§ **Supplied data**

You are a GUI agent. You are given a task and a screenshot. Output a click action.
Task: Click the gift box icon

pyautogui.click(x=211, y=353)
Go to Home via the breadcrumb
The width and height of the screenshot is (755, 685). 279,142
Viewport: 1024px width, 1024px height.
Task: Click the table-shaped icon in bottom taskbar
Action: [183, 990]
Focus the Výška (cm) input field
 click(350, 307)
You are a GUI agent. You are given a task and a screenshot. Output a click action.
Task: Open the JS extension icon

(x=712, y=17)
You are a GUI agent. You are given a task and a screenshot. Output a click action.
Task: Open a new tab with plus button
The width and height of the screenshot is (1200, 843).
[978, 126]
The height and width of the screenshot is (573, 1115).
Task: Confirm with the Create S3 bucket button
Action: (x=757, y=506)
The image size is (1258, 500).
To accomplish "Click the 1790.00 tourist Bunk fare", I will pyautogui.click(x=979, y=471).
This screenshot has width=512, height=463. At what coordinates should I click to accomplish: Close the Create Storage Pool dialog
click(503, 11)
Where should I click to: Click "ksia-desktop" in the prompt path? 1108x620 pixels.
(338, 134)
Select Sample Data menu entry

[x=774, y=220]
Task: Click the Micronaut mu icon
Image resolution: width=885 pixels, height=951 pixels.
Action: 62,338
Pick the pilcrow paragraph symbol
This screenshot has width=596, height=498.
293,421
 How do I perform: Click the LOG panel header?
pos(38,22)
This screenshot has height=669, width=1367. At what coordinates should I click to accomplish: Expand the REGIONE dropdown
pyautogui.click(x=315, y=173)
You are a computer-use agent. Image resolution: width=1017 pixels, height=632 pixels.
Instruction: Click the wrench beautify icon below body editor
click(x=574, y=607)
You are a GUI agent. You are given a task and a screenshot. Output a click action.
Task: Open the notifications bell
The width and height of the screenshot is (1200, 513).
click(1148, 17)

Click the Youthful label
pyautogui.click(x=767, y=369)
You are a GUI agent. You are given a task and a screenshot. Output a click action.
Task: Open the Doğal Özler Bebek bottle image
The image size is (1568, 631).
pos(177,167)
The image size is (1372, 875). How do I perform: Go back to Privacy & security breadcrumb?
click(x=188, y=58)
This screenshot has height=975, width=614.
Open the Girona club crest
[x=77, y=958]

§ **Prompt**
The entries need to be set down again in full, with no word changed.

§ **Answer to this task**
You are a GUI agent. You are given a task and a screenshot. Output a click action.
Task: Click the gift box icon

pyautogui.click(x=211, y=353)
Go to Home via the breadcrumb
The width and height of the screenshot is (755, 685). 279,142
Viewport: 1024px width, 1024px height.
Task: Click the table-shaped icon in bottom taskbar
Action: [183, 990]
Focus the Výška (cm) input field
 click(350, 307)
You are a GUI agent. You are given a task and a screenshot. Output a click action.
Task: Open the JS extension icon

(x=712, y=17)
You are a GUI agent. You are given a task and a screenshot. Output a click action.
Task: Open a new tab with plus button
The width and height of the screenshot is (1200, 843).
[978, 126]
The height and width of the screenshot is (573, 1115).
Task: Confirm with the Create S3 bucket button
Action: (x=757, y=506)
The image size is (1258, 500).
To accomplish "Click the 1790.00 tourist Bunk fare", I will pyautogui.click(x=979, y=471).
This screenshot has width=512, height=463. At what coordinates should I click to accomplish: Close the Create Storage Pool dialog
click(503, 11)
Where should I click to: Click "ksia-desktop" in the prompt path? 1108x620 pixels.
(338, 134)
Select Sample Data menu entry

[x=774, y=220]
Task: Click the Micronaut mu icon
Image resolution: width=885 pixels, height=951 pixels.
Action: 62,338
Pick the pilcrow paragraph symbol
This screenshot has width=596, height=498.
293,421
 How do I perform: Click the LOG panel header?
pos(38,22)
This screenshot has height=669, width=1367. At what coordinates should I click to accomplish: Expand the REGIONE dropdown
pyautogui.click(x=315, y=173)
You are a computer-use agent. Image resolution: width=1017 pixels, height=632 pixels.
Instruction: Click the wrench beautify icon below body editor
click(x=574, y=607)
You are a GUI agent. You are given a task and a screenshot. Output a click action.
Task: Open the notifications bell
The width and height of the screenshot is (1200, 513).
click(1148, 17)

Click the Youthful label
pyautogui.click(x=767, y=369)
You are a GUI agent. You are given a task and a screenshot. Output a click action.
Task: Open the Doğal Özler Bebek bottle image
The image size is (1568, 631).
pos(177,167)
The image size is (1372, 875). How do I perform: Go back to Privacy & security breadcrumb?
click(x=188, y=58)
This screenshot has height=975, width=614.
Open the Girona club crest
[x=77, y=958]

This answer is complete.